Moscow, however, has not been free to act exactly as it pleases within its former colonies. Weakened by sanctions and a draining war effort, Russia has had to make concessions to regional partners that it views as preferable to Western actors. In the Caucasus, Russia is cooperating more closely with Ankara. Turkey has become a hub for Russian economic activity and energy trading, and Moscow accepted Ankara’s mediation in negotiating the 2022 deal that established a safe corridor for Ukrainian grain exports. Most significantly, Russia remained completely passive when Turkish-supplied Azerbaijani forces seized the province of Nagorno-Karabakh in October 2023. After the downing of an Azerbaijani civilian airplane en route to Grozny, the Chechen regional capital, in December 2024—reportedly by Russian missiles—Putin even offered a rare public apology to the Azerbaijani president. A peace deal between Armenia and Azerbaijan, or even Armenia and Turkey, would risk cutting Russia out of the region altogether.
To the east, Russia’s focus on the war in Ukraine has led it to accommodate China’s growing economic and security footprint in Central Asia under the shared banner of countering U.S. hegemony. Although both countries supported Washington’s exit from Afghanistan and each views Central Asia as a region vital to its security interests, China is now the region’s largest trading partner and is forging ahead with its own bilateral security initiatives. It is doing so by expanding its formal regional security presence, especially in Tajikistan, deploying more private security forces to protect its regional Belt and Road projects and establishing the China–Central Asia Mechanism, a Russia-free forum for promoting regional cooperation. Moscow may be concerned about some of these trends, but it also believes that it has reached an accommodation with China in Central Asia, despite speculation that the two powers would compete more intensely for regional influence. Moscow publicly acquiesces to these Chinese initiatives because it regards Beijing as its most important backer on Ukraine and strategic partner against the West.
ALTERED STATES
Despite this deference, Russia’s regional influence in post-Soviet states has proved far more resilient than many Western observers anticipated. Three years into the war in Ukraine, Moscow’s strategy to pursue a war of attrition and wait for Western unity to crack appears to be vindicated. U.S. President Donald Trump’s softer stance on Russia has been welcomed by most countries in Russia’s region, which want to avoid being caught in a geopolitical tug of war between Washington and Moscow or, for that matter, Washington and Beijing.
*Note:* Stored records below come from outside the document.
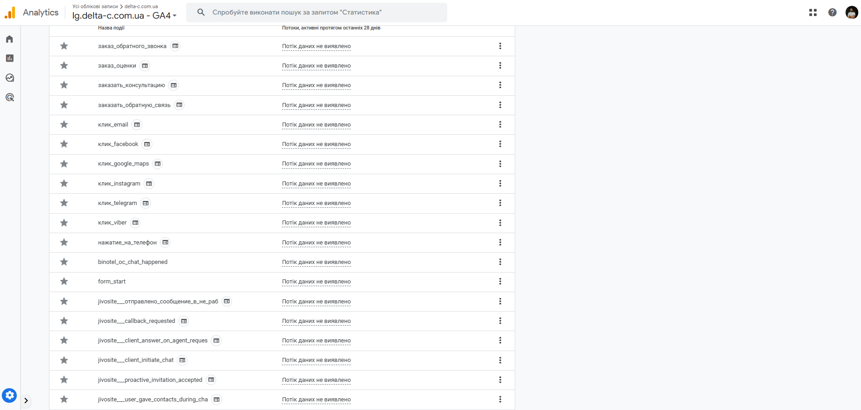Open the Home page in sidebar
This screenshot has height=410, width=861.
10,39
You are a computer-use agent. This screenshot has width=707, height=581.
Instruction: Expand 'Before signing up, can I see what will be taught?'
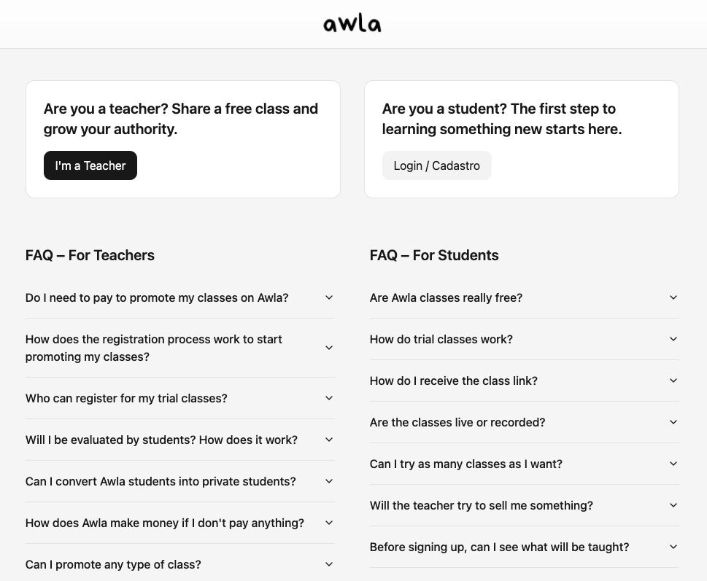(x=499, y=547)
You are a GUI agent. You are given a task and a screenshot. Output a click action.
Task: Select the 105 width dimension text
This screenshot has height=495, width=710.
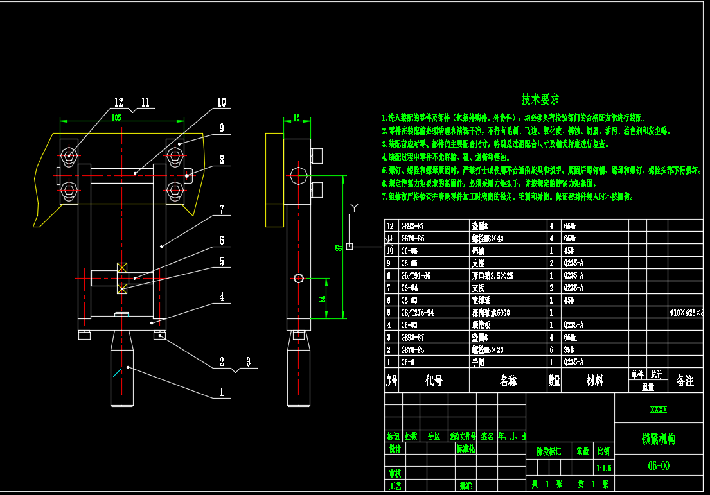tap(116, 117)

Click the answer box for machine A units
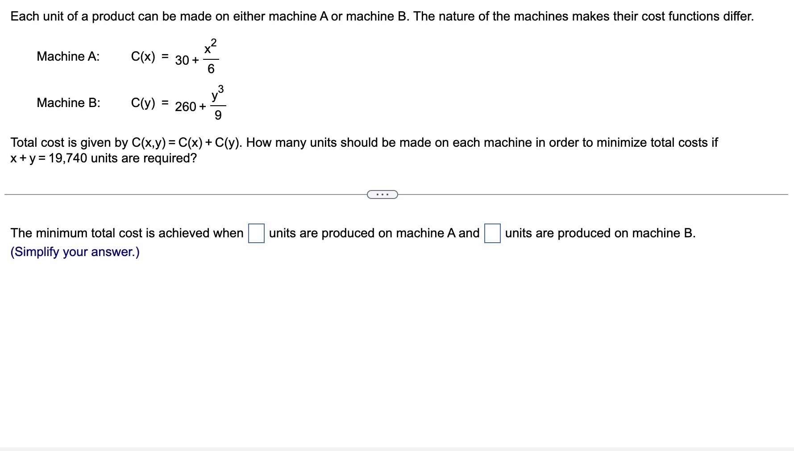[x=256, y=232]
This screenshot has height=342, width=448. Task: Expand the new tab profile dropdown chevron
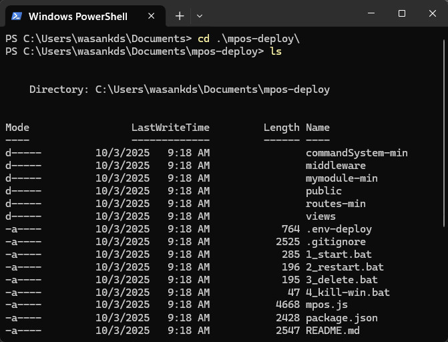(x=200, y=15)
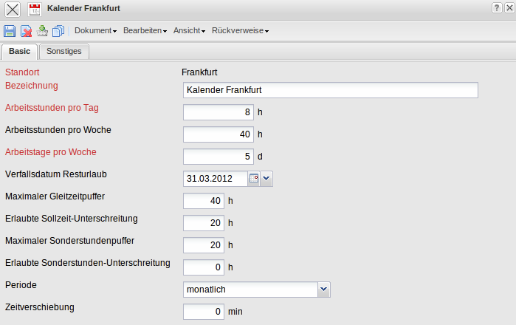
Task: Open the Bearbeiten menu
Action: [x=145, y=31]
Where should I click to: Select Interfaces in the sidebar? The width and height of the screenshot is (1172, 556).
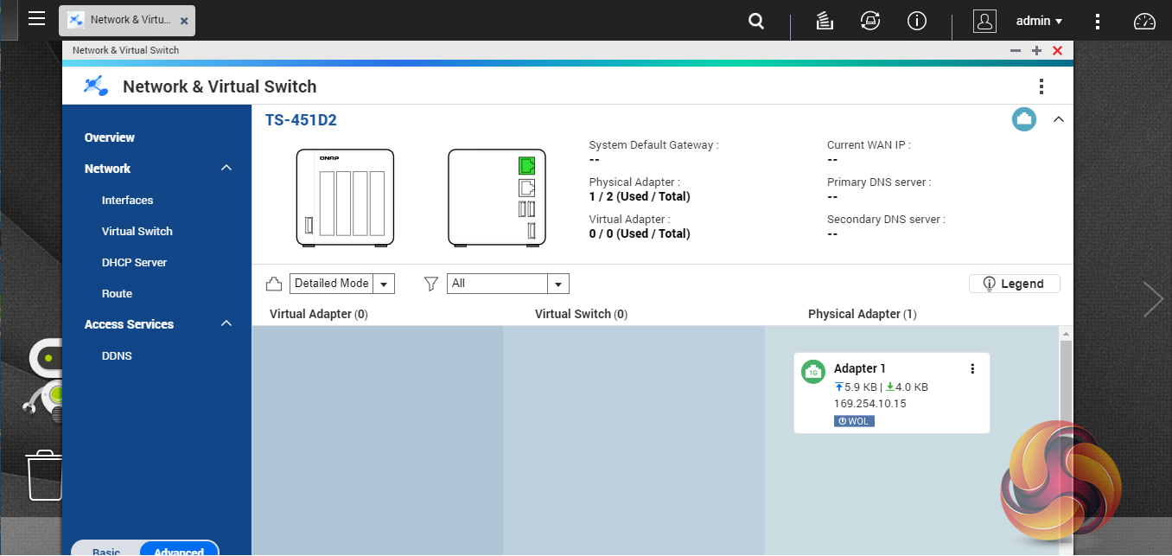click(x=127, y=200)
Western policymakers have regularly supported the right of post-Soviet states to make sovereign choices and have pushed for isolating Russia. What they have been less attuned to is the way that Russia, over three decades, has cultivated networks of people, security ties, legal architecture, and supply chains that, in a time of crisis, many post-Soviet governments have shown considerable agency in repurposing for their own political and economic benefit. The post-Soviet region is not turning out to be a decolonizing space; it rather has emerged as a laboratory for new forms of integration and regional networking.
But Western policymakers should not view these developments as zero sum. Instead, they should support these states in their bids to develop meaningful partnerships beyond Moscow and Beijing without forcing them to completely align with the West. Doing so would offer these countries both a geopolitical hedge and breathing room to navigate the shock waves from Russia’s war in Ukraine and the uncertainties surrounding its resolution. Recognizing the evolving influence of post-Soviet legacies is not a concession to Moscow but a necessary step toward crafting pragmatic policies that support regional states’ agency and strategic autonomy.